── DATASET
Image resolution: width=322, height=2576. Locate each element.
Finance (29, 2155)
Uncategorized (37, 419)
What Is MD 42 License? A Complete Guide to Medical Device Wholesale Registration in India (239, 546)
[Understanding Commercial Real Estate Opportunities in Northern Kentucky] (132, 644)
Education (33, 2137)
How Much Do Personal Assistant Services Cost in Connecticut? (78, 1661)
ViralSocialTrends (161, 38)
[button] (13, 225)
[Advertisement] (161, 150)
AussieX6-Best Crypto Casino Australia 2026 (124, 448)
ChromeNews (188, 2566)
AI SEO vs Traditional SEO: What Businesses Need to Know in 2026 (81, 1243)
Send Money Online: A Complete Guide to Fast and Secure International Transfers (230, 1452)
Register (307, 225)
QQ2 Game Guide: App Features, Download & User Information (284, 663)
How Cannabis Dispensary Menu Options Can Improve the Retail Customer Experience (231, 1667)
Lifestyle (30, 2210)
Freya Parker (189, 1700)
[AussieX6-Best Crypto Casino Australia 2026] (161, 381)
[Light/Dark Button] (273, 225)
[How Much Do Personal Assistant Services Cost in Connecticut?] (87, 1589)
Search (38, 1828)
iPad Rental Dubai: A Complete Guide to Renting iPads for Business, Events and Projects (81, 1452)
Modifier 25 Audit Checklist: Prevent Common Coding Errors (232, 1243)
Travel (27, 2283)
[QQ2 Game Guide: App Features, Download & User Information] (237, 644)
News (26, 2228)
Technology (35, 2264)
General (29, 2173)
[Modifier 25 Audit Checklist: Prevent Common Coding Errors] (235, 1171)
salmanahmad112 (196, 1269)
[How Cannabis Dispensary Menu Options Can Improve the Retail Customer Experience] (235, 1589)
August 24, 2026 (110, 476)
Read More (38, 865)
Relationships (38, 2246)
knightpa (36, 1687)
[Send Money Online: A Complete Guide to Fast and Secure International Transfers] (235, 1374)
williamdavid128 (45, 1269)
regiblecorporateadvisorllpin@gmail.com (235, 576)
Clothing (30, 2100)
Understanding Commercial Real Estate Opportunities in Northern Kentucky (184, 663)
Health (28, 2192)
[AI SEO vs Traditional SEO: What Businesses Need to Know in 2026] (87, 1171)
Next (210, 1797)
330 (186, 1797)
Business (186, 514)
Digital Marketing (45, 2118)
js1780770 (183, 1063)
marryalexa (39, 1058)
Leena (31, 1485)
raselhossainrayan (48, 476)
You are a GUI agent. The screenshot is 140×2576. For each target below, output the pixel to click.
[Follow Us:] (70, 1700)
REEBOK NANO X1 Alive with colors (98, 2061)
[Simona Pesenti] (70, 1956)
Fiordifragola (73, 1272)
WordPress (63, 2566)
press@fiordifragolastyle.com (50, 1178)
────
── DATASET
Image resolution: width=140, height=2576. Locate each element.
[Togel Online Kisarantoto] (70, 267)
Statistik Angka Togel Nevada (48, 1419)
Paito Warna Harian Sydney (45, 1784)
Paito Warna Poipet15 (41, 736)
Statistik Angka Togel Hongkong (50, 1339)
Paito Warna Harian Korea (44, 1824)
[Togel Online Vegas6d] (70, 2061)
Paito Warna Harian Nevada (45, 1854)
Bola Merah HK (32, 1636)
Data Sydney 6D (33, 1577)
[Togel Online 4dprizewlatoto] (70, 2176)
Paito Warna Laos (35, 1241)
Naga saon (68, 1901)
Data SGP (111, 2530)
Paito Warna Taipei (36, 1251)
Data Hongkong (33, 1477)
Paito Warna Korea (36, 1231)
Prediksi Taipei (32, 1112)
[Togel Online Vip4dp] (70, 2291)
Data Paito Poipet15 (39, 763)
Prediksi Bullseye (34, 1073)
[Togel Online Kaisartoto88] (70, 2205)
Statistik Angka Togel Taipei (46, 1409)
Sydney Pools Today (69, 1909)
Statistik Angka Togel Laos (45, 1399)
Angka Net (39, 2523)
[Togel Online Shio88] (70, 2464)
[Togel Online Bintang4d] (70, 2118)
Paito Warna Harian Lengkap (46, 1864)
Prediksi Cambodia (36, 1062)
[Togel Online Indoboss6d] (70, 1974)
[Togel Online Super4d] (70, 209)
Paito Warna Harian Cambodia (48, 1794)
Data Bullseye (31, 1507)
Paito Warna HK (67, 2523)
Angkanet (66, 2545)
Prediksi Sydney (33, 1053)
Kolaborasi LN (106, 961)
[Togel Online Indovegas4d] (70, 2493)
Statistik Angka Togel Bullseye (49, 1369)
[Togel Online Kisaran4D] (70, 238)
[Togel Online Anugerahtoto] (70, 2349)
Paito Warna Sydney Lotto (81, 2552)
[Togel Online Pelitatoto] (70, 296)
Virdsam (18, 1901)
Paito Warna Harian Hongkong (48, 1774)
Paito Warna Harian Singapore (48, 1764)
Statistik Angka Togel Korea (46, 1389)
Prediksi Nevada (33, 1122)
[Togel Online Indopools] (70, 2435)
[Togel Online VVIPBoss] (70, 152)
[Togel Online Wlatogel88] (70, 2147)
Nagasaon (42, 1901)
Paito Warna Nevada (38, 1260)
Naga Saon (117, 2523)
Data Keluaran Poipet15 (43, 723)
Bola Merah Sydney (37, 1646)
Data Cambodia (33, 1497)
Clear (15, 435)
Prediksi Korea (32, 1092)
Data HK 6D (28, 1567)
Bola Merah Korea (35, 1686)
────
── DATASET
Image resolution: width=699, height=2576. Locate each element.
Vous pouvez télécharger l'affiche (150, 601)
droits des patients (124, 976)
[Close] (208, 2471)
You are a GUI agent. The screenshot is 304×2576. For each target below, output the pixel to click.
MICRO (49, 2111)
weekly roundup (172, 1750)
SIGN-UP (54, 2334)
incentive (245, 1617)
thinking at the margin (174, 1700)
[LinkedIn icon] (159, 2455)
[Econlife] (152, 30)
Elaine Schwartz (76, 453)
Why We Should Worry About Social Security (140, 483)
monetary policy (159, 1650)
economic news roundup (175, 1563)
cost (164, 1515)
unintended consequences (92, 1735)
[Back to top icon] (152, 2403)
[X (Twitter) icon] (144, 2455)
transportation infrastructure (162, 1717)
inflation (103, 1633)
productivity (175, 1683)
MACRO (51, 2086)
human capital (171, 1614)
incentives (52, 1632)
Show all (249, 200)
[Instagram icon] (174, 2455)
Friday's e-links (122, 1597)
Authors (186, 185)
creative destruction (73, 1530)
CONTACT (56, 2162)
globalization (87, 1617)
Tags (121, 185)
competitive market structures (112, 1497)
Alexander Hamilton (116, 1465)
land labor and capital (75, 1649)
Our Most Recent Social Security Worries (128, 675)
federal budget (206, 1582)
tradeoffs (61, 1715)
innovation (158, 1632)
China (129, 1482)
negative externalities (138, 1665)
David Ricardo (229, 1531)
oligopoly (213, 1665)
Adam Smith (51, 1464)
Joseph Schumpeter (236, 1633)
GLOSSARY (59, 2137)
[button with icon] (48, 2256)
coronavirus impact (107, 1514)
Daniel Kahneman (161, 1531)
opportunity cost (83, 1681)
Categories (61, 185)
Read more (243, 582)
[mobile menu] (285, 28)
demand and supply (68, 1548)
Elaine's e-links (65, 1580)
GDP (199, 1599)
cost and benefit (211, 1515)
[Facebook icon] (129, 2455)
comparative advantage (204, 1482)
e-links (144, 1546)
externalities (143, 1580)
────
- [EXERCISE OBJECTIVE] Go through the records. Copy each line where "Complete" appears.

- [TASK OUTPUT]
What Is MD 42 License? A Complete Guide to Medical Device Wholesale Registration in India (239, 546)
Send Money Online: A Complete Guide to Fast and Secure International Transfers (230, 1452)
iPad Rental Dubai: A Complete Guide to Renting iPads for Business, Events and Projects (81, 1452)
[Send Money Online: A Complete Guide to Fast and Secure International Transfers] (235, 1374)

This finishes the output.